_WHAT YOU SHOULD DO_.
Could each record be restated word for word?

-------- SUPPLIED MATERIAL --------

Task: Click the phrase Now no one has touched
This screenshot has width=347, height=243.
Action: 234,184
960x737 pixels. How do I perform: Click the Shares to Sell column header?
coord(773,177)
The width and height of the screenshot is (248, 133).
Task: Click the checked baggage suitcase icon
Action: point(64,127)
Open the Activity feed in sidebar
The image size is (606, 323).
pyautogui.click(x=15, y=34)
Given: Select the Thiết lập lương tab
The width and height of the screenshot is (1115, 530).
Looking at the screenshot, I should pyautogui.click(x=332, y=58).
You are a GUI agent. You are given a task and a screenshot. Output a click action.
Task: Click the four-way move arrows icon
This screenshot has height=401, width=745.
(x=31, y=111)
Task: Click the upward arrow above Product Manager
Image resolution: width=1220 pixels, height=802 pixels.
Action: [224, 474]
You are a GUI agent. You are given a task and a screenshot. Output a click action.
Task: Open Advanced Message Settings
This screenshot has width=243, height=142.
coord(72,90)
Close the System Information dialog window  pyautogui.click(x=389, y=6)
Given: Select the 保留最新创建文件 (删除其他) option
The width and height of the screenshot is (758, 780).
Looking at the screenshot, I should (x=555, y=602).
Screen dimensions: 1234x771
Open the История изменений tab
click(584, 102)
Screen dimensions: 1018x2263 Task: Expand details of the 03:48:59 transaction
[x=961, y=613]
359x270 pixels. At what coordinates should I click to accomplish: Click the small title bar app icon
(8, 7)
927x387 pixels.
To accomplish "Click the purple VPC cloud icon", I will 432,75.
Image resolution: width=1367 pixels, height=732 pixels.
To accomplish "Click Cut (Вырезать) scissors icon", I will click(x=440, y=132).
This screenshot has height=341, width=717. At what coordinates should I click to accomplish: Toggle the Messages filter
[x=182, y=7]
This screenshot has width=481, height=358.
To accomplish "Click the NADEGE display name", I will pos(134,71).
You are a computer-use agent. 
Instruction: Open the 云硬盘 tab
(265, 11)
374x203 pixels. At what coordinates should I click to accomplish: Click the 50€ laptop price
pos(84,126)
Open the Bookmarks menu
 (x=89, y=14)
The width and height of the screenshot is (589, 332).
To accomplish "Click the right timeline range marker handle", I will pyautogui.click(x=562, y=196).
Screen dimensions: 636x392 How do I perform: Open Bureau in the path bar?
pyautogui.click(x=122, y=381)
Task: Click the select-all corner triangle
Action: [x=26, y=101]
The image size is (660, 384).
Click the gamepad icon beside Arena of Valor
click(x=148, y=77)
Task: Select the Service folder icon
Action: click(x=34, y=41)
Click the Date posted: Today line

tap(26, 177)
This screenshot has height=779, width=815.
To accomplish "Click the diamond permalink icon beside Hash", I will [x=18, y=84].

--------

_REPLY TO THE EXERCISE_.
Task: Click the phrase Now no one has touched
This screenshot has width=347, height=243.
Action: 234,184
960x737 pixels. How do I perform: Click the Shares to Sell column header?
coord(773,177)
The width and height of the screenshot is (248, 133).
Task: Click the checked baggage suitcase icon
Action: point(64,127)
Open the Activity feed in sidebar
The image size is (606, 323).
pyautogui.click(x=15, y=34)
Given: Select the Thiết lập lương tab
The width and height of the screenshot is (1115, 530).
Looking at the screenshot, I should pyautogui.click(x=332, y=58).
You are a GUI agent. You are given a task and a screenshot. Output a click action.
Task: Click the four-way move arrows icon
This screenshot has height=401, width=745.
(x=31, y=111)
Task: Click the upward arrow above Product Manager
Image resolution: width=1220 pixels, height=802 pixels.
Action: [224, 474]
You are a GUI agent. You are given a task and a screenshot. Output a click action.
Task: Open Advanced Message Settings
This screenshot has width=243, height=142.
coord(72,90)
Close the System Information dialog window  pyautogui.click(x=389, y=6)
Given: Select the 保留最新创建文件 (删除其他) option
The width and height of the screenshot is (758, 780).
Looking at the screenshot, I should (x=555, y=602).
Screen dimensions: 1234x771
Open the История изменений tab
click(584, 102)
Screen dimensions: 1018x2263 Task: Expand details of the 03:48:59 transaction
[x=961, y=613]
359x270 pixels. At what coordinates should I click to accomplish: Click the small title bar app icon
(8, 7)
927x387 pixels.
To accomplish "Click the purple VPC cloud icon", I will 432,75.
Image resolution: width=1367 pixels, height=732 pixels.
To accomplish "Click Cut (Вырезать) scissors icon", I will click(x=440, y=132).
This screenshot has height=341, width=717. At what coordinates should I click to accomplish: Toggle the Messages filter
[x=182, y=7]
This screenshot has width=481, height=358.
To accomplish "Click the NADEGE display name", I will pos(134,71).
You are a computer-use agent. 
Instruction: Open the 云硬盘 tab
(265, 11)
374x203 pixels. At what coordinates should I click to accomplish: Click the 50€ laptop price
pos(84,126)
Open the Bookmarks menu
 (x=89, y=14)
The width and height of the screenshot is (589, 332).
To accomplish "Click the right timeline range marker handle", I will pyautogui.click(x=562, y=196).
Screen dimensions: 636x392 How do I perform: Open Bureau in the path bar?
pyautogui.click(x=122, y=381)
Task: Click the select-all corner triangle
Action: [x=26, y=101]
The image size is (660, 384).
Click the gamepad icon beside Arena of Valor
click(x=148, y=77)
Task: Select the Service folder icon
Action: click(x=34, y=41)
Click the Date posted: Today line

tap(26, 177)
This screenshot has height=779, width=815.
To accomplish "Click the diamond permalink icon beside Hash", I will [x=18, y=84].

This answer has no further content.